Can Adversarially Robust Learning Leverage Computational Hardness?

Making learners robust to adversarial perturbation at test time (i.e., evasion attacks) or training time (i.e., poisoning attacks) has emerged as a challenging task. It is known that for some natural settings, sublinear perturbations in the training phase or the testing phase can drastically decrease the quality of the predictions. These negative results, however, are information theoretic and only prove the existence of such successful adversarial perturbations. A natural question for these settings is whether or not we can make classifiers computationally robust to polynomial-time attacks. In this work, we prove strong barriers against achieving such envisioned computational robustness both for evasion and poisoning attacks.
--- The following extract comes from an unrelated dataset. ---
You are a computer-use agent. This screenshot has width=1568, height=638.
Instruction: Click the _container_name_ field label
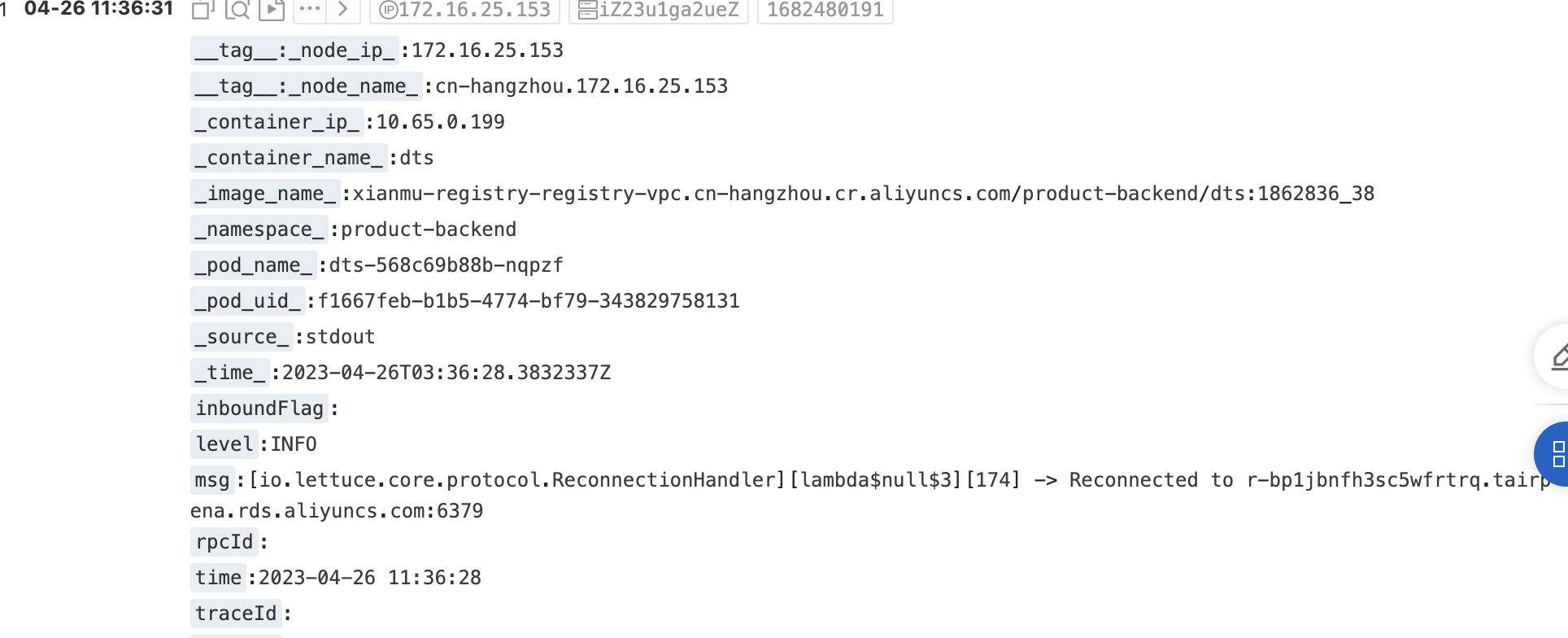coord(289,158)
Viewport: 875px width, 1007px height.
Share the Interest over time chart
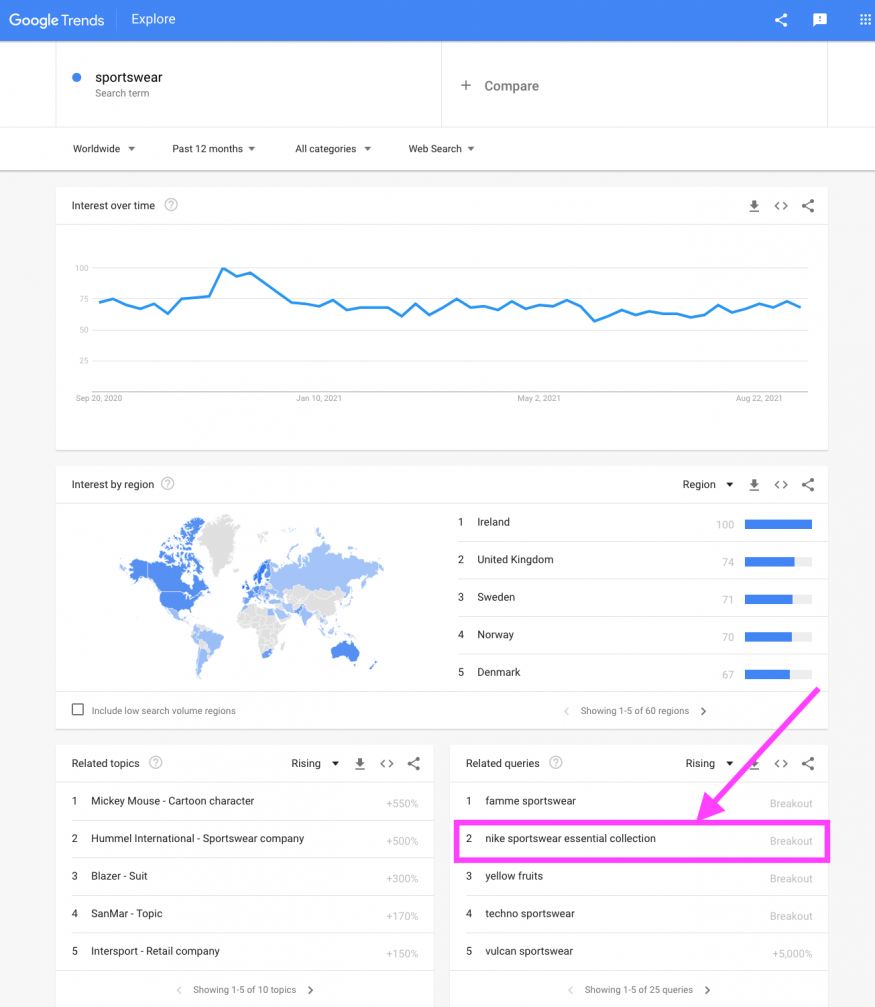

In particular, we show that if the test instances come from a product distribution (e.g., uniform over $\{0,1\}^n$ or $[0,1]^n$, or isotropic $n$-variate Gaussian) and that there is an initial constant error, then there exists a polynomial-time attack that finds adversarial examples of Hamming distance $O(\sqrt n)$. For poisoning attacks, we prove that for any learning algorithm with sample complexity $m$ and any efficiently computable "predicate" defining some "bad" property $B$ for the produced hypothesis (e.g., failing on a particular test) that happens with an initial constant probability, there exist polynomial-time online poisoning attacks that tamper with $O (\sqrt m)$ many examples, replace them with other correctly labeled examples, and increases the probability of the bad event $B$ to $\approx 1$. Both of our poisoning and evasion attacks are black-box in how they access their corresponding components of the system (i.e., the hypothesis, the concept, and the learning algorithm) and make no further assumptions about the classifier or the learning algorithm producing the classifier.